Freedom of Choice is the third album by Devo, released in 1980 through Warner (Bros.) Records in North America and Virgin Records internationally. Together with their debut Q: Are We Not Men? A: We Are Devo! (1978) it is seen as their best album, most notable for their Signature Song "Whip It".

Tracklist:

Side One

  1. "Girl U Want" (2:55)
  2. "It's Not Right" (2:20)
  3. "Whip It" (2:37)
  4. "Snowball" (2:28)
  5. "Ton O' Luv' (2:29)

Side Two

  1. "Freedom of Choice" (3:28)
  2. "Gates Of Steel" (3:26)
  3. "Cold War" (2:30)
  4. "Don't You Know" (2:14)
  5. "That's Pep!" (2:17)
  6. "Mr. B's Ballroom" (2:45)
  7. "Planet Earth" (2:45)

Freedom of Tropes:

  • Concept Album: Most of the songs are about deteriorating relationships.
  • The Evils of Free Will: "Freedom Of Choice"
    Freedom of choice is what you got, Freedom from Choice is what you want.
  • Face on the Cover: The band members are all featured on the album cover in their trademark outfits.
  • Freedom from Choice: The Title Track, "Freedom Of Choice" is about this, with examples like a dog not being able to decide between two bones and starving to death. The refrain changes to the trope name at the end.
  • Love Hurts: "It's Not Right" about a cheating partner, "Cold War", where the protagonist tells his partner he doesn't owe her anything.
  • Love Makes You Dumb: Another common theme, employed especially in "Ton o' Luv."
  • New Sound Album: While Devo's previous two albums made conspicuous use of synthesizers, particularly on Duty Now for the Future, Freedom of Choice marked the point where the band fully embraced Synth-Pop.
  • New Wave Music: One of the defining albums of the genre in The '80s.
  • One-Word Title: "Snowball."
  • Pep-Talk Song: On this album they were pretty generous with the pep talk songs, whether sarcastic or not: "Whip It," "Freedom of Choice," "Gates of Steel," and "That's Pep!"
    Twist away the gates of steel!
  • Poe's Law: One of their T.V. appearances was cancelled when the host deemed the "Whip It" video to be offensive to women. Jerry explains in a 1981 interview that "Whip It" is in fact "the opposite of sexist." And while pointing at Mark's dorky suit, he remarks: "I mean, does this guy look like a sexist?"
  • Record Producer: Robert Margouleff.
  • Ripped from the Headlines: "Whip It" was intended to encourage Jimmy Carter to "whip" his opponents in the presidential race.
  • Safe, Sane, and Consensual: BDSM is glorified in the music video for "Whip It."
  • Shout-Out:
    • Their trademark "energy domes" are a shout-out to Wilhelm Reich, who developed a theory about this.
    • The lyrics of "That's Pep!" were swiped from a poem written by Grace Bostwick around 1919 for American Magazine (re-published in the May 1924 edition of Ohio State Engineer), and then transformed by the band's arrangement into massive Sarcasm Mode.
    • Casale wrote the lyrics of "Whip It", which were intended to satirize American optimism, by taking inspiration from Gravity's Rainbow by Thomas Pynchon, a 1973 novel that contains satirical limericks about capitalist can-do clichés.
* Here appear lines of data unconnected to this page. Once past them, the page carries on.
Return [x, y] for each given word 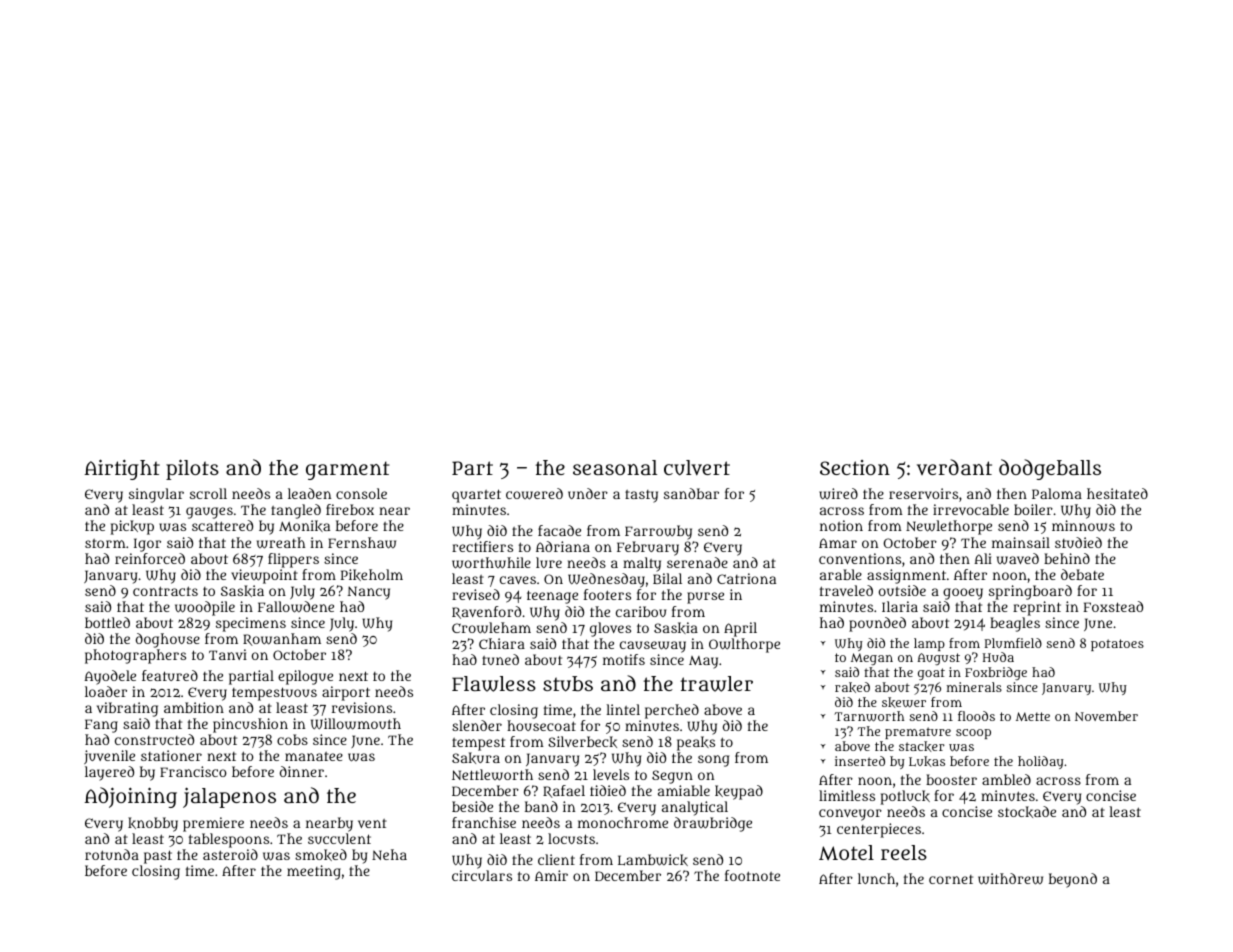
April [740, 629]
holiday [1041, 762]
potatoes [1117, 645]
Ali [983, 558]
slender [477, 725]
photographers [135, 656]
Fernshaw [362, 543]
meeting [314, 872]
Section [855, 467]
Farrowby [658, 532]
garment [347, 470]
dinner [302, 771]
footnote [752, 875]
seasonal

Casale incorporated lyrics that would sound like motivational clichés if taken out of context. The riff is a deconstructed version of Roy Orbison's "Pretty Woman".
    • The lyrics of "Snowball" reference Nancy Sinatra's "These Boots Are Made for Walkin'" and the myth of Sisyphus.
  • Signature Headgear: The Energy Domes were introduced by this album. They claim the domes are "orgone collectors" that gather energy released out of the top of one's head and redirect it back into the body. Mark once said that they don't wear them all the time, but some people do and will probably live 150 years because of it.
  • Title Track: "Freedom of Choice:"
    A victim of collision on the open sea
    Nobody ever said that life was free
    Sank, swam, go down with the ship
    But use your freedom of choice
  • Xtreme Kool Letterz: "Girl U Want" and "Ton o' Luv."